Goal: Copy verbatim the portion of the listing that begins with the line containing "How do I perform: Click the QB" and ends with the line containing "Action: [x=477, y=603]", including both of those lines.

* begin Data listing *

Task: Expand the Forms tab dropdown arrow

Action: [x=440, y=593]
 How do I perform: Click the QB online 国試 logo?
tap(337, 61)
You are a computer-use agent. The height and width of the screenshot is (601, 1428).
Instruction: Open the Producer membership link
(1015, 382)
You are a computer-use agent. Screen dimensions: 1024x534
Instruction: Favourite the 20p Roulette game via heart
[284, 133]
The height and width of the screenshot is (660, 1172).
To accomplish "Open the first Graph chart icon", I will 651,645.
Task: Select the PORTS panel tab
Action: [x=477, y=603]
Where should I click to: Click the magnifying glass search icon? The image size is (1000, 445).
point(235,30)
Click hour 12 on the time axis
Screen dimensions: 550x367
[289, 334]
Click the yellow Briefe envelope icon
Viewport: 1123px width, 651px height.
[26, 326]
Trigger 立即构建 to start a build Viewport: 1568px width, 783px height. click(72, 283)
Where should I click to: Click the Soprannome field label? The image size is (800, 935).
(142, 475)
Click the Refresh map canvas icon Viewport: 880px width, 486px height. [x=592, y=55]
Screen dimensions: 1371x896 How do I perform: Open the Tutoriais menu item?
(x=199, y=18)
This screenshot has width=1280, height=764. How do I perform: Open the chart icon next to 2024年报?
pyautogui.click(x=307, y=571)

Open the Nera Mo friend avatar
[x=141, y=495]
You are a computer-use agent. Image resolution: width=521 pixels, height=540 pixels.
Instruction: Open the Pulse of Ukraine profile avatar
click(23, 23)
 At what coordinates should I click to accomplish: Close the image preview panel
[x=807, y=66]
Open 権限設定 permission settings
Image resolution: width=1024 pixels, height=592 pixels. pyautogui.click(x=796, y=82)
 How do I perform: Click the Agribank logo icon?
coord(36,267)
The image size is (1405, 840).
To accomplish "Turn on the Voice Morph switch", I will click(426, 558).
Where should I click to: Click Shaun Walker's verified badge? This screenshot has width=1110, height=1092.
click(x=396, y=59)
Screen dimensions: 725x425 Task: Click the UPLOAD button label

* end Data listing *

Task solution:
 How do I perform: Click the QB online 国試 logo?
tap(337, 61)
You are a computer-use agent. The height and width of the screenshot is (601, 1428).
Instruction: Open the Producer membership link
(1015, 382)
You are a computer-use agent. Screen dimensions: 1024x534
Instruction: Favourite the 20p Roulette game via heart
[284, 133]
The height and width of the screenshot is (660, 1172).
To accomplish "Open the first Graph chart icon", I will 651,645.
Task: Select the PORTS panel tab
Action: [x=477, y=603]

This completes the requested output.